■ **What this task involves**: Write out all the entries below without any change.
[Start of section]
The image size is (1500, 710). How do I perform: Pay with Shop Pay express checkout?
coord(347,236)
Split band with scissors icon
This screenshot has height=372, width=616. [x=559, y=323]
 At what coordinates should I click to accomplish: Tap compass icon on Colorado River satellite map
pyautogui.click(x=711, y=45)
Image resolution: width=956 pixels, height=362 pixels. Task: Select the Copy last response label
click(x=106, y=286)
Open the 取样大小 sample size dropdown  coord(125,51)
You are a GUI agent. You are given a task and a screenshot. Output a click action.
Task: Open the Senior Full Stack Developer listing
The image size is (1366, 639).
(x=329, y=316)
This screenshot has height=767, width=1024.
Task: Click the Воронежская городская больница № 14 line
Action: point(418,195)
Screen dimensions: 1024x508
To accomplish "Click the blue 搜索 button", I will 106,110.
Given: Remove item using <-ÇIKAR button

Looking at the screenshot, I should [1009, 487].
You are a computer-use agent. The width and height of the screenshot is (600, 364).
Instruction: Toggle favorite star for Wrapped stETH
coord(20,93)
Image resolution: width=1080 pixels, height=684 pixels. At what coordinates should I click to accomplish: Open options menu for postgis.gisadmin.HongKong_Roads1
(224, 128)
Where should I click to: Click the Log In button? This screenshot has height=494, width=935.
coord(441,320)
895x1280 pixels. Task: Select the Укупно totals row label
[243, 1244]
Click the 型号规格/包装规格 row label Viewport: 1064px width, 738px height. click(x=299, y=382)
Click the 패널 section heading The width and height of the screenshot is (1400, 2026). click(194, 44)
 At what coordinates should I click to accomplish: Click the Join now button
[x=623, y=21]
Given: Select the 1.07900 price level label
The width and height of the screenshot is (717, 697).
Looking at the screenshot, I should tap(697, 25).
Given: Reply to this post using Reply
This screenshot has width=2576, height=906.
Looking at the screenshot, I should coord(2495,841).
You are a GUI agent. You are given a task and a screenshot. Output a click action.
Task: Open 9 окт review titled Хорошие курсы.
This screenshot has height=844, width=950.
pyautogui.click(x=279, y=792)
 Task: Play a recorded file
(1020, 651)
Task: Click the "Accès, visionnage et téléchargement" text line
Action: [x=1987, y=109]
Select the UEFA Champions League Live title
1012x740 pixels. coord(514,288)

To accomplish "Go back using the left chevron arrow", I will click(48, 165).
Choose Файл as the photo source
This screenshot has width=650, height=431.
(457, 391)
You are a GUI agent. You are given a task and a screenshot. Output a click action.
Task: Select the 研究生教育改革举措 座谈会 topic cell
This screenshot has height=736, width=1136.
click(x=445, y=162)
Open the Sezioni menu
[End of section]
■ **Written solution**:
The image size is (1500, 710). How do I perform: Pay with Shop Pay express checkout?
coord(347,236)
Split band with scissors icon
This screenshot has height=372, width=616. [x=559, y=323]
 At what coordinates should I click to accomplish: Tap compass icon on Colorado River satellite map
pyautogui.click(x=711, y=45)
Image resolution: width=956 pixels, height=362 pixels. Task: Select the Copy last response label
click(x=106, y=286)
Open the 取样大小 sample size dropdown  coord(125,51)
You are a GUI agent. You are given a task and a screenshot. Output a click action.
Task: Open the Senior Full Stack Developer listing
The image size is (1366, 639).
(x=329, y=316)
This screenshot has height=767, width=1024.
Task: Click the Воронежская городская больница № 14 line
Action: point(418,195)
Screen dimensions: 1024x508
To accomplish "Click the blue 搜索 button", I will 106,110.
Given: Remove item using <-ÇIKAR button

Looking at the screenshot, I should [1009, 487].
You are a computer-use agent. The width and height of the screenshot is (600, 364).
Instruction: Toggle favorite star for Wrapped stETH
coord(20,93)
Image resolution: width=1080 pixels, height=684 pixels. At what coordinates should I click to accomplish: Open options menu for postgis.gisadmin.HongKong_Roads1
(224, 128)
Where should I click to: Click the Log In button? This screenshot has height=494, width=935.
coord(441,320)
895x1280 pixels. Task: Select the Укупно totals row label
[243, 1244]
Click the 型号规格/包装规格 row label Viewport: 1064px width, 738px height. click(x=299, y=382)
Click the 패널 section heading The width and height of the screenshot is (1400, 2026). click(194, 44)
 At what coordinates should I click to accomplish: Click the Join now button
[x=623, y=21]
Given: Select the 1.07900 price level label
The width and height of the screenshot is (717, 697).
Looking at the screenshot, I should tap(697, 25).
Given: Reply to this post using Reply
This screenshot has width=2576, height=906.
Looking at the screenshot, I should coord(2495,841).
You are a GUI agent. You are given a task and a screenshot. Output a click action.
Task: Open 9 окт review titled Хорошие курсы.
This screenshot has height=844, width=950.
pyautogui.click(x=279, y=792)
 Task: Play a recorded file
(1020, 651)
Task: Click the "Accès, visionnage et téléchargement" text line
Action: [x=1987, y=109]
Select the UEFA Champions League Live title
1012x740 pixels. coord(514,288)

To accomplish "Go back using the left chevron arrow", I will click(48, 165).
Choose Файл as the photo source
This screenshot has width=650, height=431.
(457, 391)
You are a GUI agent. You are given a task and a screenshot. Output a click action.
Task: Select the 研究生教育改革举措 座谈会 topic cell
This screenshot has height=736, width=1136.
click(x=445, y=162)
Open the Sezioni menu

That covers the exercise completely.